Kafka Connect Pre - Datahub

Overview

The kafka-connect module ingests metadata from Kafka Connect into DataHub. It is intended for production ingestion workflows and module-specific capabilities are documented below.

This plugin extracts the following:

Source and Sink Connectors in Kafka Connect as Data Pipelines
For Source connectors - Data Jobs to represent lineage information between source dataset to Kafka topic per {connector_name}:{source_dataset} combination
For Sink connectors - Data Jobs to represent lineage information between Kafka topic to destination dataset per {connector_name}:{topic} combination

Prerequisites

Before running ingestion, ensure network connectivity to the source, valid authentication credentials, and read permissions for metadata APIs required by this module.

Java Runtime Dependency

This source requires Java to be installed and available on the system for transform pipeline support (RegexRouter, etc.). The Java runtime is accessed via JPype to enable Java regex pattern matching that's compatible with Kafka Connect transforms.

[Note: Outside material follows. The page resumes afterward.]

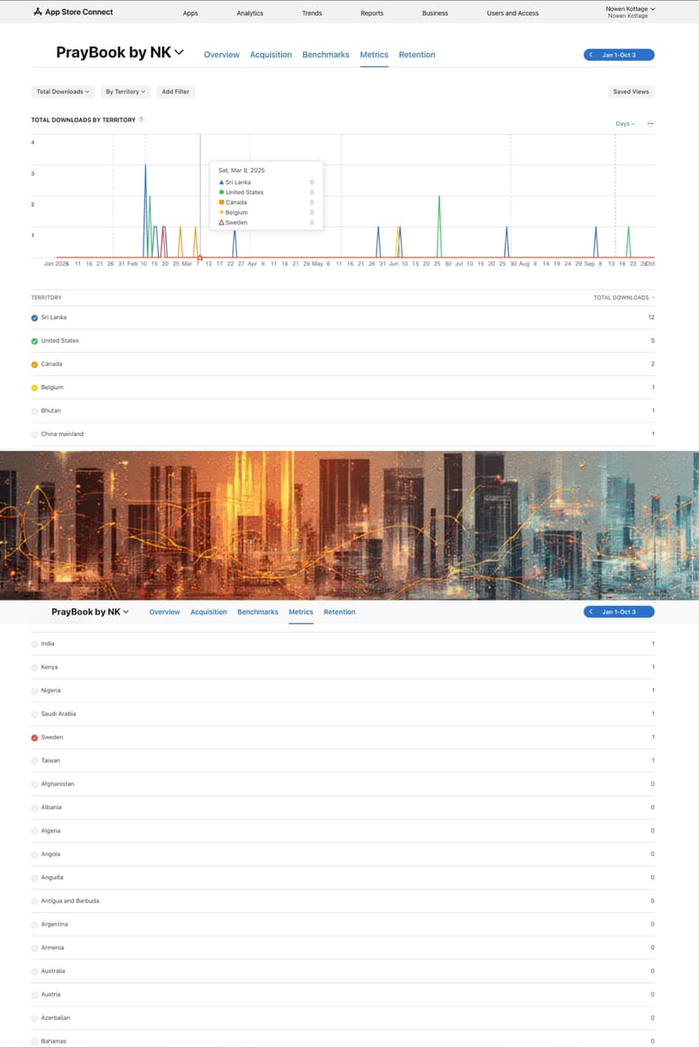Image resolution: width=699 pixels, height=1048 pixels.
Task: Enable the India territory checkbox
Action: point(35,644)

Python installations: Install Java separately (e.g., apt-get install openjdk-11-jre-headless on Debian/Ubuntu)
Docker deployments: Ensure your DataHub ingestion Docker image includes a Java runtime. The official DataHub images include Java by default.
Impact: Without Java, transform pipeline features will be disabled and lineage accuracy may be reduced for connectors using transforms

Note for Docker users: If you're building custom Docker images for DataHub ingestion, ensure a Java Runtime Environment (JRE) is included in your image to support full transform pipeline functionality.